◆ **Saved entries**:
=-=-=-=-=
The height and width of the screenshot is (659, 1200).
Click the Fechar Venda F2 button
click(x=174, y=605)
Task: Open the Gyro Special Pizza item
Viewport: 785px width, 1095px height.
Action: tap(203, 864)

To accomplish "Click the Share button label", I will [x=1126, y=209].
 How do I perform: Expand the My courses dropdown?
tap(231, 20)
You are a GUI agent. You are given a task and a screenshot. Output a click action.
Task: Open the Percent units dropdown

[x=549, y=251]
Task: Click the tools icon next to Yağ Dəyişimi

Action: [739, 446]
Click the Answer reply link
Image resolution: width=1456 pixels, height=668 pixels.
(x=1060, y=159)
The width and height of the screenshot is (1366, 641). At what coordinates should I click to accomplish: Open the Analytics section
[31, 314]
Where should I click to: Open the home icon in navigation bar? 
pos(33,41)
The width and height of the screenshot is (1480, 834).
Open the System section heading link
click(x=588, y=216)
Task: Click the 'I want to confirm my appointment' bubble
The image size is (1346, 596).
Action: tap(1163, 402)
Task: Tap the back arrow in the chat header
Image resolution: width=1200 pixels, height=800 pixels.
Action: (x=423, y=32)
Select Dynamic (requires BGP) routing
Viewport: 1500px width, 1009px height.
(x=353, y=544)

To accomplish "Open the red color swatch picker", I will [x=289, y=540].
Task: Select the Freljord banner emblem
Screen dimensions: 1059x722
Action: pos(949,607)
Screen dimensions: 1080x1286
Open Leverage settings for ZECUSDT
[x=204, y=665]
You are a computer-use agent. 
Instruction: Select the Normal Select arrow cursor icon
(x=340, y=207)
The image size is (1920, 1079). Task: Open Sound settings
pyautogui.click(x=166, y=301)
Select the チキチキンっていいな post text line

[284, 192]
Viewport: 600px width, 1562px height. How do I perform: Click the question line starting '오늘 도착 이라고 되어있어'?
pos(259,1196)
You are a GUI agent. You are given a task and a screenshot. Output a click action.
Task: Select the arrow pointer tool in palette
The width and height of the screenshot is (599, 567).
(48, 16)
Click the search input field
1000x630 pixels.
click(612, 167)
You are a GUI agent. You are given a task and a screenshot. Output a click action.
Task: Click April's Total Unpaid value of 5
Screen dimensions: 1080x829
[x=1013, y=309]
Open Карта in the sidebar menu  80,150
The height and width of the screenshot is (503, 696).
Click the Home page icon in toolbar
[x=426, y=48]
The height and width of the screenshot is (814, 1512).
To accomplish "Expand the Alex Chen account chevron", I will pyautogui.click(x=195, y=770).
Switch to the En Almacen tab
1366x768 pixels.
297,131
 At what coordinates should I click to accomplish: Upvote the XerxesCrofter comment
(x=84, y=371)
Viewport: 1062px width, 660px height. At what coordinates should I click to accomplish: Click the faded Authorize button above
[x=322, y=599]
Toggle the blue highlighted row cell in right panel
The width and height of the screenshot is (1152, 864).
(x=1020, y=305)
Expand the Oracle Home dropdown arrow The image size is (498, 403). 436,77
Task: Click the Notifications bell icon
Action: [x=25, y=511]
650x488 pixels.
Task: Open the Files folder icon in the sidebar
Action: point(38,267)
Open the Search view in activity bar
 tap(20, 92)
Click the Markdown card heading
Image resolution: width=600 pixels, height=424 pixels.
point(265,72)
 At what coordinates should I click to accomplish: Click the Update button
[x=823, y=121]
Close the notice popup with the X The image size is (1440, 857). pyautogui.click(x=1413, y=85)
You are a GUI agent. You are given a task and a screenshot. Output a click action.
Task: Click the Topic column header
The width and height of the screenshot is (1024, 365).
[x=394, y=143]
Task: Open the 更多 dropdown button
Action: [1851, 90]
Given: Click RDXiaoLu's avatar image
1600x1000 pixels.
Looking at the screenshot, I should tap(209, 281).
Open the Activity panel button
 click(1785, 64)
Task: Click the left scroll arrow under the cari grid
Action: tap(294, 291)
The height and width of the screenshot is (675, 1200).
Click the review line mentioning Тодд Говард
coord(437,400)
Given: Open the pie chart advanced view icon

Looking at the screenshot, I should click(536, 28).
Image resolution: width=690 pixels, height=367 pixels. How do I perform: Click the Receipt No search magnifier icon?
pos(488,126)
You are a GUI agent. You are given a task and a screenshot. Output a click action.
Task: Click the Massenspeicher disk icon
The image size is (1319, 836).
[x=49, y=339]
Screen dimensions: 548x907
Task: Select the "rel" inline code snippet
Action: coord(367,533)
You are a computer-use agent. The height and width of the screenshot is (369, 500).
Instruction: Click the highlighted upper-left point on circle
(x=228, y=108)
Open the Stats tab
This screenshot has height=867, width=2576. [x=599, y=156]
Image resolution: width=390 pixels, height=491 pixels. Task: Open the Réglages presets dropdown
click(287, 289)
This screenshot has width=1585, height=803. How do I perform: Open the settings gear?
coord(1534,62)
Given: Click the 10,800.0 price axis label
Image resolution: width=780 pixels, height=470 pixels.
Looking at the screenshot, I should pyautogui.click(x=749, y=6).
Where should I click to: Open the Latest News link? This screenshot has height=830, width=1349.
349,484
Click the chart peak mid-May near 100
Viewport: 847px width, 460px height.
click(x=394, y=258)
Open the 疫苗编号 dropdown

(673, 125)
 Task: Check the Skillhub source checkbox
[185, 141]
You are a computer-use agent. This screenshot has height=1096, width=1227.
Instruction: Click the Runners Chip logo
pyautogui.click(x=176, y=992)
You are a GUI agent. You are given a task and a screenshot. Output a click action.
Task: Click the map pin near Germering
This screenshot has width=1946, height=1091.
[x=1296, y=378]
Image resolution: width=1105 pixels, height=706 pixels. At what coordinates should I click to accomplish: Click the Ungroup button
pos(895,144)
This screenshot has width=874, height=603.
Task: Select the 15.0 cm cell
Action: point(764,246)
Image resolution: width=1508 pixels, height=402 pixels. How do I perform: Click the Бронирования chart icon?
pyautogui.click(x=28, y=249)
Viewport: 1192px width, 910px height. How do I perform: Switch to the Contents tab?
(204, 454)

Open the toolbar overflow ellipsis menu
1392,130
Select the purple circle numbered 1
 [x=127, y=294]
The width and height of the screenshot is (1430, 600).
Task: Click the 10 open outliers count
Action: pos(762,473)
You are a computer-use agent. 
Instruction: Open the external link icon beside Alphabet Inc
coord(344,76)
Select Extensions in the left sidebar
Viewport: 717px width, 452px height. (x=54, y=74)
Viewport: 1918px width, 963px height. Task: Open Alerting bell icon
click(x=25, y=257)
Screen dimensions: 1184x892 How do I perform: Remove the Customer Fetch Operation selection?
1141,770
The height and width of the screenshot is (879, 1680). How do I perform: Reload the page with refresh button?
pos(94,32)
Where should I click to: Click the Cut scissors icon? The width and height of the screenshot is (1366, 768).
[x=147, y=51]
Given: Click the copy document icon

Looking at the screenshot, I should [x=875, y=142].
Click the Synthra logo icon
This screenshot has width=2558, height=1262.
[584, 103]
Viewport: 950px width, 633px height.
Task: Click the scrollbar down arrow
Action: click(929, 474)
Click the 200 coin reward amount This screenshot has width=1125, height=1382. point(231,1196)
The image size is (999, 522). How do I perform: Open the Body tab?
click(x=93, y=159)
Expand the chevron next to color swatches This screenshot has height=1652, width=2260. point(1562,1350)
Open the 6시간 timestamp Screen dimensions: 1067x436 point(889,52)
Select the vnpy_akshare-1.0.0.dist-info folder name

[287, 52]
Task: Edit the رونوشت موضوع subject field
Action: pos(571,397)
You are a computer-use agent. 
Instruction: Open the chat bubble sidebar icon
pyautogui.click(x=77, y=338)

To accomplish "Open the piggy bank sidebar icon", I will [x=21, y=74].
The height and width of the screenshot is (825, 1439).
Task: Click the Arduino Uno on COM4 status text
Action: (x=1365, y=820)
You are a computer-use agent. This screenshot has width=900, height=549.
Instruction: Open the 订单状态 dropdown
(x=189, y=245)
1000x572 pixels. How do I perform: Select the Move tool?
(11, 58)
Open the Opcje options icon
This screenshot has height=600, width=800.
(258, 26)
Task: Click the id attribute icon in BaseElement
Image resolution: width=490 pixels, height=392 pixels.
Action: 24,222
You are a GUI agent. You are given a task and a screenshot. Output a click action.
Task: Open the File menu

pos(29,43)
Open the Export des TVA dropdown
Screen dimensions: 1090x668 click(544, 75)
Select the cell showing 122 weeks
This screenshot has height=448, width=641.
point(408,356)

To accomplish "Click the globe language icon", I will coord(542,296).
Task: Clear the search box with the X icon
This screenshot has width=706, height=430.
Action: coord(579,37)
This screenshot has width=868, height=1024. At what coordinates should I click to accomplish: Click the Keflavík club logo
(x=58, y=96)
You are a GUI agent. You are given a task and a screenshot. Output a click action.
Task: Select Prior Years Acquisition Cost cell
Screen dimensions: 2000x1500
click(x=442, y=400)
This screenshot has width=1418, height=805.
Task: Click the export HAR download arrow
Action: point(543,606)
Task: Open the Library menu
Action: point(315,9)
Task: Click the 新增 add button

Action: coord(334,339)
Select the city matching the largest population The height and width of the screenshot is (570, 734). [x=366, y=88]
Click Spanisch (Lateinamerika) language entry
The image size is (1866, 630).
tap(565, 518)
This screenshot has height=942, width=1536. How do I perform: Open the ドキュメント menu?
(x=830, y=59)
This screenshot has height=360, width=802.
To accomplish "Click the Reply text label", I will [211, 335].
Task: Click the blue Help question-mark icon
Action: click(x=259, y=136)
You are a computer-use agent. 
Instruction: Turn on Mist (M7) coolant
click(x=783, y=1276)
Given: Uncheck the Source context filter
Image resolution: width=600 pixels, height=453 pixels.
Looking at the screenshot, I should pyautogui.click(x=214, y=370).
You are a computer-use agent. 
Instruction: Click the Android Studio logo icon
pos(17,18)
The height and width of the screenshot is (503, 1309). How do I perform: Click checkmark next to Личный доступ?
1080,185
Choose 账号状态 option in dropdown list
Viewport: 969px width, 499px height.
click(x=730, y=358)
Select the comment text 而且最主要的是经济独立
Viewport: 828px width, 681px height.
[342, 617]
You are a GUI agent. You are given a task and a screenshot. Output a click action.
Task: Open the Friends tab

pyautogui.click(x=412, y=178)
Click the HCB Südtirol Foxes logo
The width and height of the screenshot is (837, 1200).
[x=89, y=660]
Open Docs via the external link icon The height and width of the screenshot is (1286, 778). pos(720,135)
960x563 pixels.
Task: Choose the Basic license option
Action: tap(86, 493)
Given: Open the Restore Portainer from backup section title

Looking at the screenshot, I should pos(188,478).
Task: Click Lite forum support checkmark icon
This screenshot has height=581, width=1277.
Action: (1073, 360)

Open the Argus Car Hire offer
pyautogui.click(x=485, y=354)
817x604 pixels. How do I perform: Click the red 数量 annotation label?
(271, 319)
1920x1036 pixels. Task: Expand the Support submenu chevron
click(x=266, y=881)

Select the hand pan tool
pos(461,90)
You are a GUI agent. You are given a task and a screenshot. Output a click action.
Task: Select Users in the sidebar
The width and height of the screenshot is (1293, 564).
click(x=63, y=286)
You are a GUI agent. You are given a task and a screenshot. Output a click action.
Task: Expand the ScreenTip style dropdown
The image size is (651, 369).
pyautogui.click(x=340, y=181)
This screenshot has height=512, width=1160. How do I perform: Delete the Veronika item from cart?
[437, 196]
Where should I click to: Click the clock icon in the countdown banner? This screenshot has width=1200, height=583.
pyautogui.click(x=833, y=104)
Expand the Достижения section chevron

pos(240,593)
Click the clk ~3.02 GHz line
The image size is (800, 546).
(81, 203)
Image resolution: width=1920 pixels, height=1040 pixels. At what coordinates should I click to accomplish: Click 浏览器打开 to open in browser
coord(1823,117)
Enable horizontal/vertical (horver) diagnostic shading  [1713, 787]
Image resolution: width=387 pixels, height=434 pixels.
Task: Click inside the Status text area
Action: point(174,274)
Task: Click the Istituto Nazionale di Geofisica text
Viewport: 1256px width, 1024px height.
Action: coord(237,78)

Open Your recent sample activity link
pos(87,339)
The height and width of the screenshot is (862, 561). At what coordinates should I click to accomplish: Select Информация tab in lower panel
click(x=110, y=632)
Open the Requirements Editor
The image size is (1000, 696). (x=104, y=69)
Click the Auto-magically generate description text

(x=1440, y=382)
=-=-=-=-=
Copy whichever lines above contain the string "language".

To accomplish "Click the globe language icon", I will coord(542,296).
Click Spanisch (Lateinamerika) language entry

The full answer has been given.